En Allemagne de l’Est, les Luthériens représentent 90% des chrétiens. Et les pasteurs sont devenus farouchement gorbatchéviens. Un évêque luthérien l’explique : "On voulait la Liberté. Tout en évitant une fin du monde nucléaire. Est-ce possible dans ce système ? Nous étions euphorisés par les discours de Gorbatchev. On pensait que Liberté et Justice pouvaient se réconcilier."
Le 30 septembre 1989, le ministre ouest-allemand des Affaires étrangères obtient qu’un train spécial puisse transiter par la RDA sans aucun contrôle. Mille Allemands de l’Est bloqués depuis des semaines dans l’ambassade de la RFA à Prague peuvent ainsi rejoindre l’Ouest sans encombre, avec la "bénédiction" de Honecker, dépassé par les évènements.

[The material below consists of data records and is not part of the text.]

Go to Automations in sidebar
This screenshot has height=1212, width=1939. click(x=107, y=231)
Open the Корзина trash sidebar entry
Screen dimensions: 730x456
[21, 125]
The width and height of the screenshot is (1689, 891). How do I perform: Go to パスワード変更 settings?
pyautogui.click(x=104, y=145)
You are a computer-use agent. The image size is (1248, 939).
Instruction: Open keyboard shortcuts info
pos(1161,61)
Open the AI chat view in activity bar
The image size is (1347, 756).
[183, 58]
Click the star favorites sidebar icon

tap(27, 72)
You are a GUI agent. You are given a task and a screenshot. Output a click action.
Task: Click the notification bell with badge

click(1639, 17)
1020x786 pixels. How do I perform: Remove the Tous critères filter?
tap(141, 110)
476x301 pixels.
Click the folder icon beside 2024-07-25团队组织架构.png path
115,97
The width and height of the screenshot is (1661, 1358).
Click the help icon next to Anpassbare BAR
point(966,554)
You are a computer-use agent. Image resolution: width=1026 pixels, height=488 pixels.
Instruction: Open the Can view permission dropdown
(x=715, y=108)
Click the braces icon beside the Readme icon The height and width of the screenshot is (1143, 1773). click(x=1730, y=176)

Deux jours après, 7.000 autres fugitifs quittent la Pologne et la Tchécoslovaquie dans des conditions équivalentes. Fin septembre 1989, plus de 50.000 réfugiés ont pu gagner l’Ouest par différentes filières. Les troubles commencent en Allemagne de l’Est.
Le 2 octobre 1989, des manifestations éclatent dans les principales villes de la RDA. Le numéro 2 du gouvernement Honecker, Markus Wolfe, un des pions potentiels choisis par le KGB pour lui succéder, fait une grande campagne médiatique pour se valoriser. C’est le magazine ouest allemand Stern qui s’en charge.
Le 7 octobre, Gorbatchev débarque à Berlin-Est. Il n’est pas de bonne humeur. Il n’ignore pas que chaque jour, des milliers de jeunes Allemands de l’Est tournent le dos à leur pays. Si elle continue, cette hémorragie finira par saigner à blanc la RDA.
Des festivités sont organisées pour l’anniversaire de la Révolution d’Octobre mais lors du défilé aux flambeaux des Jeunesses Communistes de RDA, Gorbatchev a presque pitié de Honecker car le jeune public hurle : "Gorby ! Gorby ! Aide nous !"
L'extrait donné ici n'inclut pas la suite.